_TASK TO COMPLETE_:
From the records below, copy the lines that include "blue".
━━━━━━━━━━━━━━━━
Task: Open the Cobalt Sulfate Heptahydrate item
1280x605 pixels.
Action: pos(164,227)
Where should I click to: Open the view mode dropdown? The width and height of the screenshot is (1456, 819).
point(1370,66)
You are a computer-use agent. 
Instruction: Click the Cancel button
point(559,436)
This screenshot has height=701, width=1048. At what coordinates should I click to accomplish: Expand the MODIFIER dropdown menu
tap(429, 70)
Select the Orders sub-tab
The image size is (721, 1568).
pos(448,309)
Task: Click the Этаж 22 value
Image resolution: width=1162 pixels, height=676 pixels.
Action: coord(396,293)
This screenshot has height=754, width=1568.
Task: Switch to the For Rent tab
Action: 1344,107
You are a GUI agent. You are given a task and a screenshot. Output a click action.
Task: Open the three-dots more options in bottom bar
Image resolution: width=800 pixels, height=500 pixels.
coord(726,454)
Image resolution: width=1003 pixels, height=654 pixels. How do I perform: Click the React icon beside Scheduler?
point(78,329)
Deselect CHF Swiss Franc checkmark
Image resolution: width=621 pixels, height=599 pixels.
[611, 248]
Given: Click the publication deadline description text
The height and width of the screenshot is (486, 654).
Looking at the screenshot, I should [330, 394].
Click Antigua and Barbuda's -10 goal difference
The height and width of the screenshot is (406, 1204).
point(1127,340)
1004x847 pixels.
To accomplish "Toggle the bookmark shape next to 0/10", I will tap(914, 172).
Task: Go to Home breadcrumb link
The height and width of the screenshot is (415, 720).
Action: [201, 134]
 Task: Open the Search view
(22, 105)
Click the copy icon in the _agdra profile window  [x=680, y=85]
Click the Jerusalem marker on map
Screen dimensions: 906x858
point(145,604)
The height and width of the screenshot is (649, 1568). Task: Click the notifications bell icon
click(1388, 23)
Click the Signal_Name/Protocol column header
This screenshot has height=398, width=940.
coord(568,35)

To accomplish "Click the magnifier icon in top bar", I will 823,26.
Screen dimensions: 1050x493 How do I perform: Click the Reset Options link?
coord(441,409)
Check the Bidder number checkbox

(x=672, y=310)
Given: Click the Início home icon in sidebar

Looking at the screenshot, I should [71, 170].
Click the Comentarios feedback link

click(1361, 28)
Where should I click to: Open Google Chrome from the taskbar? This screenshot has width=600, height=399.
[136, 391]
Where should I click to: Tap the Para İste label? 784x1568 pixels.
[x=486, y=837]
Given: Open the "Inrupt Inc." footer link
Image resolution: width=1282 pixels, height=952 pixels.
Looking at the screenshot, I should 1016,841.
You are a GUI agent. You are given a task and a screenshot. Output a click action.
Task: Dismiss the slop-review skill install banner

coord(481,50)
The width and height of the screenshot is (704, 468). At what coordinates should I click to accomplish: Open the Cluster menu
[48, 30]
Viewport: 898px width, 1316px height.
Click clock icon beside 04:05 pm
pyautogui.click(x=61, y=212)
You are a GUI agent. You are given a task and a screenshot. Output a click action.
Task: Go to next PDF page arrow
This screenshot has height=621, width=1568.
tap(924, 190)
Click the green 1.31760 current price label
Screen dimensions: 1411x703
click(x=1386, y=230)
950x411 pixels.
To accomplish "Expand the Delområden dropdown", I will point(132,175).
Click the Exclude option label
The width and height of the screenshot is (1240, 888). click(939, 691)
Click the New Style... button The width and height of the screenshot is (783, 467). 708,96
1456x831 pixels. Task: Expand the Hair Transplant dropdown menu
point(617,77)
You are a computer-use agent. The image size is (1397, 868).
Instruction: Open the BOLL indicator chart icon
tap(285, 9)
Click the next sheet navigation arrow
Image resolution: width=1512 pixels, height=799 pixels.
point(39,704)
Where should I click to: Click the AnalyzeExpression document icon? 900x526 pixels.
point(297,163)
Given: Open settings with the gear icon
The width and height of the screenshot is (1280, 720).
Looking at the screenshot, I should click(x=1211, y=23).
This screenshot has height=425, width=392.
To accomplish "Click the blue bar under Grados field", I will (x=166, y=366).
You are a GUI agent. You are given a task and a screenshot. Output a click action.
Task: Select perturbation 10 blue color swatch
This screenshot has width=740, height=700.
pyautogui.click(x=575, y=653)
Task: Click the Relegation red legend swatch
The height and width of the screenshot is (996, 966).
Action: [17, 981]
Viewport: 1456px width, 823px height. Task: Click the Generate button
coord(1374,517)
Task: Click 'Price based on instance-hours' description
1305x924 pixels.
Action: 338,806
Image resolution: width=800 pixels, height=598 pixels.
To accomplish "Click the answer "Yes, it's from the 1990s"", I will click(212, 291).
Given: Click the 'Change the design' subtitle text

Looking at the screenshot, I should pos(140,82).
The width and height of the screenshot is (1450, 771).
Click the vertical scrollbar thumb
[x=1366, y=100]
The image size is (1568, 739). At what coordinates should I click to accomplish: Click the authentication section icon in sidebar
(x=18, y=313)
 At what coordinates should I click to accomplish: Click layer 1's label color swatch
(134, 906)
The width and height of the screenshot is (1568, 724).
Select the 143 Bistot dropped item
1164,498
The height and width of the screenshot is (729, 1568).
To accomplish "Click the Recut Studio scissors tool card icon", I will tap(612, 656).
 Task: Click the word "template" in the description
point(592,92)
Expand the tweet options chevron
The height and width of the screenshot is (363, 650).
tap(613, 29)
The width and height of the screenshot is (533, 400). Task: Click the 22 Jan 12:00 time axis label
━━━━━━━━━━━━━━━━
_COMPLETED TASK_:
To accomplish "Click the blue bar under Grados field", I will (x=166, y=366).
Task: Select perturbation 10 blue color swatch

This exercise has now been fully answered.